Fig. 4: Binding of the Pro-sequence of Pro-σ^K to SpoIVFB.

A Two views of a single monomer of the WT SpoIVFB:Pro-σ^K complex. SpoIVFB is colored blue, Pro-σ^K is colored orange, LMNG detergent is colored magenta with the corresponding cryo-EM map shown in magenta mesh. The gray box approximates the lipid membrane. The pro-sequence of Pro-σ^K engages the reentrant loop of SpoIVFB through b-sheet augmentation. The LMNG detergent molecule is positioned between TM1 and TM6, directly over the reentrant loop. B Close-up view of the Pro-σ^K pro-sequence engaging SpoIVFB through b-sheet augmentation. Individual residues of the pro-sequence are indicated. The three zinc-coordinating residues and catalytic E44 of SpoIVFB are highlighted in darker blue. The reentrant loop of SpoIVFB and TM1 are deleted from the image on the right to reveal the enzyme active site.
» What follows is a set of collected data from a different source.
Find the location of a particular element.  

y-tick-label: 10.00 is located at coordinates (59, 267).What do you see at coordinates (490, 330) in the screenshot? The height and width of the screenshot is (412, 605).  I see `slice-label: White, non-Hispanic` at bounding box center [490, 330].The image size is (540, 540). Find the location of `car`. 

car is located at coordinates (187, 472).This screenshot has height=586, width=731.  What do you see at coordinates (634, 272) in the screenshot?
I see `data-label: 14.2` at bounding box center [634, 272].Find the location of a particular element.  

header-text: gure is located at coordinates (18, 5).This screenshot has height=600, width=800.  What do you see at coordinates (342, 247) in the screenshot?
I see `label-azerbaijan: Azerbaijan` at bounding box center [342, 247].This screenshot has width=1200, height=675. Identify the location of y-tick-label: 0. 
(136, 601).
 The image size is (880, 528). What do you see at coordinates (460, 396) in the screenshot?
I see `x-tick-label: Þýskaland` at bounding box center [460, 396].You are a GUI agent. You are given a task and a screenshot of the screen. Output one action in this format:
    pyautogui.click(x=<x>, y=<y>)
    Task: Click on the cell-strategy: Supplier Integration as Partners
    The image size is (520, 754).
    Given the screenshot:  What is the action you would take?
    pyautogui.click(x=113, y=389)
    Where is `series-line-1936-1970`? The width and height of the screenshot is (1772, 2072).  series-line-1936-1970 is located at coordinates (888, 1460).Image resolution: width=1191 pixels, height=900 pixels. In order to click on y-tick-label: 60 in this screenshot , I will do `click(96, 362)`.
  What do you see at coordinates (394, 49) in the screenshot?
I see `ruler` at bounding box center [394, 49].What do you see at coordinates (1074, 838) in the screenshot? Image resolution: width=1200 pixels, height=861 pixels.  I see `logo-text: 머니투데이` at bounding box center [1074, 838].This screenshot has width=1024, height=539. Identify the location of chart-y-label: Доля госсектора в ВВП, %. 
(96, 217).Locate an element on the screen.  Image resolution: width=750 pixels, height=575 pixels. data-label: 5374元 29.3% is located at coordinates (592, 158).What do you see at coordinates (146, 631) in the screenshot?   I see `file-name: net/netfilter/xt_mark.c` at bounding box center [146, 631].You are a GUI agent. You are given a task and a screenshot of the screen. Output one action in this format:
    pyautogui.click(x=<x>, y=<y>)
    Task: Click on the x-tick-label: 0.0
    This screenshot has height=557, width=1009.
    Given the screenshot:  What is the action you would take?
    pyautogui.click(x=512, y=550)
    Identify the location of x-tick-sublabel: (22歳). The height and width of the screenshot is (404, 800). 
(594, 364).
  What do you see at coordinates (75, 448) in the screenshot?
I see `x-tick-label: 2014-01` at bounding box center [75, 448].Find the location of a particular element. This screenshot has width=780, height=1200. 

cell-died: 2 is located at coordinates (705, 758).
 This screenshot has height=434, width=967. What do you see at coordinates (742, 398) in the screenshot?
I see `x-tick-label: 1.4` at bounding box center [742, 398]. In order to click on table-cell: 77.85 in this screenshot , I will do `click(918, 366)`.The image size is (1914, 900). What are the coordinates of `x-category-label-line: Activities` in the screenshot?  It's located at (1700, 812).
C Schematic showing the amino acid sequence at the N-terminus of Pro-σ^K. The site of SpoIVFB-mediated cleavage is highlighted in red. D Anti-pentaHis western blot showing Pro-σ^K cleavage by SpoIVFB variants expressed in E. coli. The bands corresponding to SpoIVFB, Pro-σ^K, and processed σ^K are indicated to the left. Approximate locations of molecular weight markers are shown to the right. E Densitometry-based quantification of Pro-σ^K cleavage for the variants shown in (D). Bars represent the average cleavage ratio ([σ^K]/[Pro-σ^K + σ^K]) calculated from three (n = 3) independent experiments, with error bars representing standard error of the mean (SEM). Red circles indicate individual data points from the triplicate measurements. Significance from an unpaired two-sided t-test between each variant and WT is indicated with asterisks (* P ≤ 0.05, ** P ≤ 0.01, *** P ≤ 0.001, ****P ≤ 0.0001). P values for each variant are E44Q = 0.001, L16W = 0.0119, V17W = 0.1737, F18W = 0.1565, L19W = 0.0051, V20W = 0.0254, S21W = 0.0001, Y22W = 0.0001, V23W = 0.0001, K24W = 0.0041.